▸ DIRECTIONS:
Transcribe the lines of the data below, from the line containing "Identify the location of line" through the line containing "center [276, 753].", inclusive, and nothing else.

▸ DATA ENTRIES:
____________________
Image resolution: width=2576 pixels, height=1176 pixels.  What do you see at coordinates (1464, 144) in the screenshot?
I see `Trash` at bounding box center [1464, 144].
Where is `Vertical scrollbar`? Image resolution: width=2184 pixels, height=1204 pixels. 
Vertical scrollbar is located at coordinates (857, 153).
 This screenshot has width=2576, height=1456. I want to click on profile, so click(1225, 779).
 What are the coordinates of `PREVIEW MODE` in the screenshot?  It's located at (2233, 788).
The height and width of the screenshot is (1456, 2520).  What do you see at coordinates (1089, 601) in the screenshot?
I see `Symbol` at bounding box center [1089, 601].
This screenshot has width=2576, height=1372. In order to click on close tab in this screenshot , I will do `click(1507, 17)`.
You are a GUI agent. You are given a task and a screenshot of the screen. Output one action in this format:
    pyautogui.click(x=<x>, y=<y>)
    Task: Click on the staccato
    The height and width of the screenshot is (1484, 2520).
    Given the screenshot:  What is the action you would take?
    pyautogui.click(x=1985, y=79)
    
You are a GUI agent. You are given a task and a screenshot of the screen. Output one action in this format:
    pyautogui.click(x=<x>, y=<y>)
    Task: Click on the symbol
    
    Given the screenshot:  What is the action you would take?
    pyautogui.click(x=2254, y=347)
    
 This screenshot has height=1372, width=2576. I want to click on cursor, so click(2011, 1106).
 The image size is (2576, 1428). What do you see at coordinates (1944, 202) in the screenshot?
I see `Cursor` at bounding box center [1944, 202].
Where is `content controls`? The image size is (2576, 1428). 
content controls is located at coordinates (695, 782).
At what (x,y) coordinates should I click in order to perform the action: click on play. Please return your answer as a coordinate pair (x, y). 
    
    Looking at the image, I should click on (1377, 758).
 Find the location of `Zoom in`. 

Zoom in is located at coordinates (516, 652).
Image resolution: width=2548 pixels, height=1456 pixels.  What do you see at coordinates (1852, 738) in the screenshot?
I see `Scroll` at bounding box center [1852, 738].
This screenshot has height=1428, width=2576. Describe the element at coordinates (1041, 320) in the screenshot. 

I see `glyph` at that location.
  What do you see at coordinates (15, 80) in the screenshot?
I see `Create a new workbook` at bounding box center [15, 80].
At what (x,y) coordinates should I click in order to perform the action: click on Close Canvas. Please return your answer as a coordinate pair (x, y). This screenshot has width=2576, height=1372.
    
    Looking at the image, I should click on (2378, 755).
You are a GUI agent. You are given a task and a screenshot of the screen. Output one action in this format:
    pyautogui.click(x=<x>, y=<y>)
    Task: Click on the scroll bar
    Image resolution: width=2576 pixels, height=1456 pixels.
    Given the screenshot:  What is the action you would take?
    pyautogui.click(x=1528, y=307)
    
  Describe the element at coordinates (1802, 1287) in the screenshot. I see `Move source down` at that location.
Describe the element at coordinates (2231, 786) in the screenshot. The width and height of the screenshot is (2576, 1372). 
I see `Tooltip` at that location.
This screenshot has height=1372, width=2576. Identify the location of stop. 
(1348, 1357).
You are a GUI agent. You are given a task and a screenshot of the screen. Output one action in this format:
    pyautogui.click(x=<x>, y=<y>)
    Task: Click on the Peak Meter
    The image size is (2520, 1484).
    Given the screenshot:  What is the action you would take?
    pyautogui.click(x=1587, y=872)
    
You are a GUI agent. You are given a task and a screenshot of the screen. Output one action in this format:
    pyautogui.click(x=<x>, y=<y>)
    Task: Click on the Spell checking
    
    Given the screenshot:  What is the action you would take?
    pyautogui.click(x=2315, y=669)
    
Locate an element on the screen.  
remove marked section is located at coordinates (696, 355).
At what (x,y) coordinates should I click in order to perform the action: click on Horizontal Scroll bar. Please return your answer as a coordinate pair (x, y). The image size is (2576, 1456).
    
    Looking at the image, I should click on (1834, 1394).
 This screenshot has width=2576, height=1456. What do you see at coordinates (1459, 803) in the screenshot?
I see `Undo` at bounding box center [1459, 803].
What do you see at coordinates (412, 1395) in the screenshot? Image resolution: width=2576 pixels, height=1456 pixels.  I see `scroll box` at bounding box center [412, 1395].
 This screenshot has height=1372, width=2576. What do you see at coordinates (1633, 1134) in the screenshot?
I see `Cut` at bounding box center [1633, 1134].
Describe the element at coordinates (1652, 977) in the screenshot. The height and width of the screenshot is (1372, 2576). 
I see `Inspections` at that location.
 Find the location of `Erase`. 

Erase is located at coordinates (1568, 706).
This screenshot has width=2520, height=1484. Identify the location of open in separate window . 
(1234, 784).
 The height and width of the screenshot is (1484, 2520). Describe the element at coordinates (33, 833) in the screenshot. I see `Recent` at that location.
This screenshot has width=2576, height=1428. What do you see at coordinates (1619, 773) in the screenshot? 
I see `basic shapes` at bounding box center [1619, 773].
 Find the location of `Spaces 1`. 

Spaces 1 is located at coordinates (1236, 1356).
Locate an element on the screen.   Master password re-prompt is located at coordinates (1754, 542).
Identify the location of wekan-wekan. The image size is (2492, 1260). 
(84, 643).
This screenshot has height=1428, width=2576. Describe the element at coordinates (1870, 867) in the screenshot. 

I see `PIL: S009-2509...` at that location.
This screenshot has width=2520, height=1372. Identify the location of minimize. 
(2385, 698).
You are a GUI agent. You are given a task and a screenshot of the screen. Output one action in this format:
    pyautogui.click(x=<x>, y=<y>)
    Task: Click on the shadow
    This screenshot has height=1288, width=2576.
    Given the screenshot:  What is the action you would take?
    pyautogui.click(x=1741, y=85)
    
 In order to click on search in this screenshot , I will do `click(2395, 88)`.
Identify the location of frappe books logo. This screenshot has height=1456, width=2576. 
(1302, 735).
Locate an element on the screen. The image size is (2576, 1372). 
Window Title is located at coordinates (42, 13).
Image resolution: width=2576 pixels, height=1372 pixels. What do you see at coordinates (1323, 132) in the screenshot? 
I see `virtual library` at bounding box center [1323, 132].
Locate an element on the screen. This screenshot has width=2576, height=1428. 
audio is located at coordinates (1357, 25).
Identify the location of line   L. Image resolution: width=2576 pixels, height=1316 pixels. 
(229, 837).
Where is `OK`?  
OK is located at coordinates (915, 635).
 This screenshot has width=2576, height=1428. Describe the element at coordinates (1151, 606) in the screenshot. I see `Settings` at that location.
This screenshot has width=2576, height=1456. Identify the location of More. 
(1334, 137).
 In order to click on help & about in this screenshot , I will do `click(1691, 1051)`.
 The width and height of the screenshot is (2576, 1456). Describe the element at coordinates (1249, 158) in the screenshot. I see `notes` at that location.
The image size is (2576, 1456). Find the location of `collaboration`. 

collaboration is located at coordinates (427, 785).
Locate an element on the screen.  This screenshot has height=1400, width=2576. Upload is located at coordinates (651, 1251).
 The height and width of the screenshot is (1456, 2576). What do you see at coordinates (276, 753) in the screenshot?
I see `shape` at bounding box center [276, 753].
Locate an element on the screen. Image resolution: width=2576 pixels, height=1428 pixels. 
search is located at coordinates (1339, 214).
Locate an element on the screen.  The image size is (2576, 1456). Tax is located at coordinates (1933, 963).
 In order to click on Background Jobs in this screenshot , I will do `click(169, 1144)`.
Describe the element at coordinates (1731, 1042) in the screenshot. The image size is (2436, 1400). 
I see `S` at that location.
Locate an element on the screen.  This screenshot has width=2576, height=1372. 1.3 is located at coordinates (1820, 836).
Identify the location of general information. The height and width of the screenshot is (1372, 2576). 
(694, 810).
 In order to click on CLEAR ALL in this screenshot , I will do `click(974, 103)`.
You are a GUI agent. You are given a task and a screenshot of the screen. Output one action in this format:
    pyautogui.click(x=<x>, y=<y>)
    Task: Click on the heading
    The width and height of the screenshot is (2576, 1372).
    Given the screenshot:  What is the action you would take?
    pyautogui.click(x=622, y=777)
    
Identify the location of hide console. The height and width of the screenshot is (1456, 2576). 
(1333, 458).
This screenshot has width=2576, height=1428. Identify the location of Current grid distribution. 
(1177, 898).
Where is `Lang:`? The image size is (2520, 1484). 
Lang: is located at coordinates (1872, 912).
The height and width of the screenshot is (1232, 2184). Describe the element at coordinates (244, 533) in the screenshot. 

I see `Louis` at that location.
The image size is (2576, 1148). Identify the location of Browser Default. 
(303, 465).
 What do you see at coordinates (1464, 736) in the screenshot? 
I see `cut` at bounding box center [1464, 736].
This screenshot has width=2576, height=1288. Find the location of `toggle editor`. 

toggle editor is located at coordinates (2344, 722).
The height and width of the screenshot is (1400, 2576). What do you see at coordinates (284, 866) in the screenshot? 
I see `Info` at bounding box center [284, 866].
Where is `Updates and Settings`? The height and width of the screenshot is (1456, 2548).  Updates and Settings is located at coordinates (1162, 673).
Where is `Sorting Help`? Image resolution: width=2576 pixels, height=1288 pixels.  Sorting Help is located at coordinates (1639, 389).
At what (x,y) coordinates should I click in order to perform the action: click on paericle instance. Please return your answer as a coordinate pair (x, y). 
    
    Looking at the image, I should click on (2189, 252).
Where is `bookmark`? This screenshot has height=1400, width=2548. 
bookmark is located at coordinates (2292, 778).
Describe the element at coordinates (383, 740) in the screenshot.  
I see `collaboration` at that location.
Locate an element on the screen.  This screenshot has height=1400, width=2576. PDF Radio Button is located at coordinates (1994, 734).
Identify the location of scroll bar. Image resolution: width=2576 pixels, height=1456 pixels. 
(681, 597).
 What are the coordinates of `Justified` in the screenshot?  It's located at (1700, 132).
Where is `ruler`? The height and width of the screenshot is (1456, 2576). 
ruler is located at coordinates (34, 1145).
____________________
▸ THE COMPLETED TASK:
Identify the location of line   L. Image resolution: width=2576 pixels, height=1316 pixels. 
(229, 837).
Where is `OK`?  
OK is located at coordinates (915, 635).
 This screenshot has width=2576, height=1428. Describe the element at coordinates (1151, 606) in the screenshot. I see `Settings` at that location.
This screenshot has width=2576, height=1456. Identify the location of More. 
(1334, 137).
 In order to click on help & about in this screenshot , I will do `click(1691, 1051)`.
 The width and height of the screenshot is (2576, 1456). Describe the element at coordinates (1249, 158) in the screenshot. I see `notes` at that location.
The image size is (2576, 1456). Find the location of `collaboration`. 

collaboration is located at coordinates (427, 785).
Locate an element on the screen.  This screenshot has height=1400, width=2576. Upload is located at coordinates (651, 1251).
 The height and width of the screenshot is (1456, 2576). What do you see at coordinates (276, 753) in the screenshot?
I see `shape` at bounding box center [276, 753].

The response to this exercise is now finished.